Personally, I think employers value work experience over a degree, so a degree in project management, while it will show that you have the technical and soft skills, will not ensure you a job.
What I would do is this: get a degree in a subject I enjoy and could find work in, and then add project management as a specialism later through targeted work experience and certificates. Oh, that’s what I actually did do.
Types of degree
Having a degree is a useful back up in case you change your mind later about wanting to work in a project management role . Many undergraduate degrees in related subjects like engineering, construction and the built environment, digital and business management will offer electives in project management.

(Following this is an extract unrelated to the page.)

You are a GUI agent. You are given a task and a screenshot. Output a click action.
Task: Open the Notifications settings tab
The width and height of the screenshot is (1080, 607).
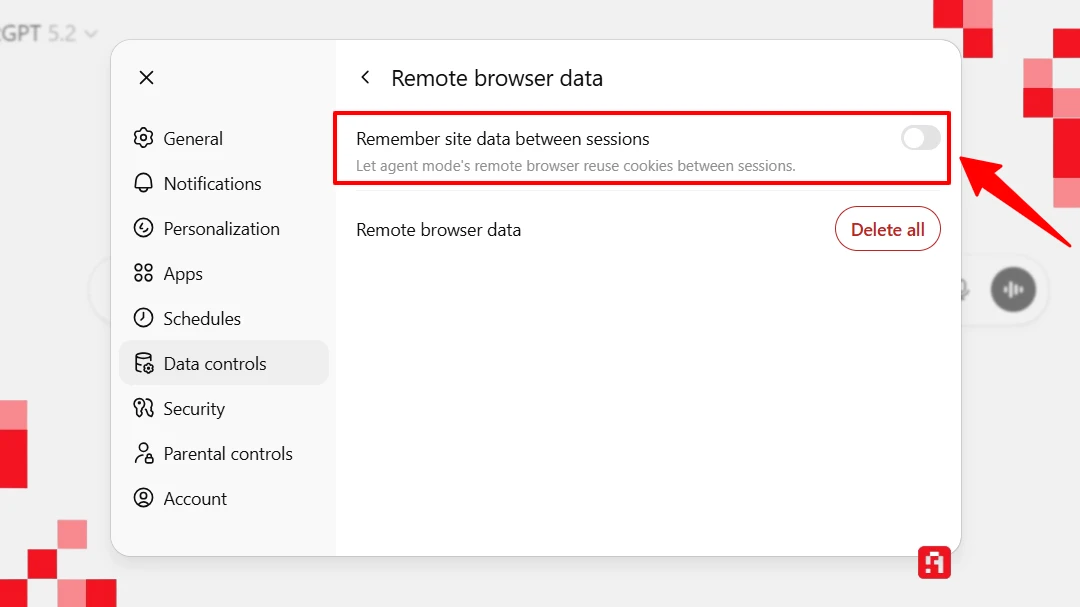tap(212, 184)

These degrees may offer work experience and general business knowledge as well as project management theory such as the knowledge areas and technical skills that are required to be a good project leader. Any project management course at university level should cover the interpersonal and fusion skills that are required for success as well, such as leadership, communication, people management and teamwork.
If you really want a project management degree at a later date, there are lots of Masters level project management programs and courses that offer professionals with experience the ability to codify that through academic and practical study.
Alternatively, there are MBA programs that offer project management options or the opportunity to specialize.
So if you do want to ‘prove’ your skills, I would suggest doing so at a later date with one of those once you have some work experience to your name. The risk of a undergraduate degree in project management is that you actually find out you don’t much like it after all and then you’re stuck with it.
Build your career without a degree in project management
There are other options for building your project management skills without taking a degree. These training courses are good options for improving your skills. On the job training is another option, if your employer offers it.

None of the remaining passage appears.